**PROMPT:** Every line from the line containing "Contact (810, 148)" through the final line below must be returned exactly, and no other line.
THE INPUT START
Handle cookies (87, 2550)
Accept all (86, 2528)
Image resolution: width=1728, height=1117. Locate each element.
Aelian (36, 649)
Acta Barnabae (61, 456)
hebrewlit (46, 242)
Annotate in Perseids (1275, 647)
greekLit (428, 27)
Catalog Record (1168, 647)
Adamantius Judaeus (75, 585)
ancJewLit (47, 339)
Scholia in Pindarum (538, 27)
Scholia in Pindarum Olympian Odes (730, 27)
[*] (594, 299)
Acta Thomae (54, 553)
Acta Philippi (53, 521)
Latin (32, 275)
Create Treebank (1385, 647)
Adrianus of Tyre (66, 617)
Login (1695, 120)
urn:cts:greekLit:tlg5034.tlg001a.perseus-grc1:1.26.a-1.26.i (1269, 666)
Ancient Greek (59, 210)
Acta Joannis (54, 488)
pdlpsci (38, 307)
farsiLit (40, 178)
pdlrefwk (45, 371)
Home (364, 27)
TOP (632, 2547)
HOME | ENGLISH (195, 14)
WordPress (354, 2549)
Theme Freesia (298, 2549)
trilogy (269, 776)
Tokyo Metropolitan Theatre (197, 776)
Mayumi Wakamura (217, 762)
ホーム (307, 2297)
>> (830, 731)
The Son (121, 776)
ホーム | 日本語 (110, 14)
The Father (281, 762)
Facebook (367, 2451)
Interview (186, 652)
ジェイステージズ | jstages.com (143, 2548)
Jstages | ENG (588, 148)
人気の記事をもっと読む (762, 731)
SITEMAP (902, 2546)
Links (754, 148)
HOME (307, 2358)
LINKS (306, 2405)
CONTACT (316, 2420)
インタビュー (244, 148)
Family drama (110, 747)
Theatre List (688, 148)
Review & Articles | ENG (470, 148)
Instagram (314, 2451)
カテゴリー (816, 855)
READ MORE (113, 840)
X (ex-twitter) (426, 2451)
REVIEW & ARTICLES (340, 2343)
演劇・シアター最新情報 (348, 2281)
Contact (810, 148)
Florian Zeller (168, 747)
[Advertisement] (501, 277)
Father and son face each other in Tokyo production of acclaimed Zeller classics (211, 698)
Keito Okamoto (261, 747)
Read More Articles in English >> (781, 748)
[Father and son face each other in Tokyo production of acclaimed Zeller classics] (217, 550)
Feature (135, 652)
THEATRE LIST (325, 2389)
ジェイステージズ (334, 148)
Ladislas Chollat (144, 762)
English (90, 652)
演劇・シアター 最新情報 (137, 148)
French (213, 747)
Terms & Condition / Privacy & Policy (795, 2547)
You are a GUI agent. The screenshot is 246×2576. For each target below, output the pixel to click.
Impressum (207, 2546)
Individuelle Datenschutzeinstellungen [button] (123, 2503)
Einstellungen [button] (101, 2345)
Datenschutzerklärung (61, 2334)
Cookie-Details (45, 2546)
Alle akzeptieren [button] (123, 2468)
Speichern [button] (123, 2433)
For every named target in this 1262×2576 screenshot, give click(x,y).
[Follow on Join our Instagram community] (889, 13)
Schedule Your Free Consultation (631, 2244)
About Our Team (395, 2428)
THE INPUT END
**RESPONSE TO THE EXERCISE:**
Contact (810, 148)
Florian Zeller (168, 747)
[Advertisement] (501, 277)
Father and son face each other in Tokyo production of acclaimed Zeller classics (211, 698)
Keito Okamoto (261, 747)
Read More Articles in English >> (781, 748)
[Father and son face each other in Tokyo production of acclaimed Zeller classics] (217, 550)
Feature (135, 652)
THEATRE LIST (325, 2389)
ジェイステージズ (334, 148)
Ladislas Chollat (144, 762)
English (90, 652)
演劇・シアター 最新情報 (137, 148)
French (213, 747)
Terms & Condition / Privacy & Policy (795, 2547)
You are a GUI agent. The screenshot is 246×2576. For each target below, output the pixel to click.
Impressum (207, 2546)
Individuelle Datenschutzeinstellungen [button] (123, 2503)
Einstellungen [button] (101, 2345)
Datenschutzerklärung (61, 2334)
Cookie-Details (45, 2546)
Alle akzeptieren [button] (123, 2468)
Speichern [button] (123, 2433)
For every named target in this 1262×2576 screenshot, give click(x,y).
[Follow on Join our Instagram community] (889, 13)
Schedule Your Free Consultation (631, 2244)
About Our Team (395, 2428)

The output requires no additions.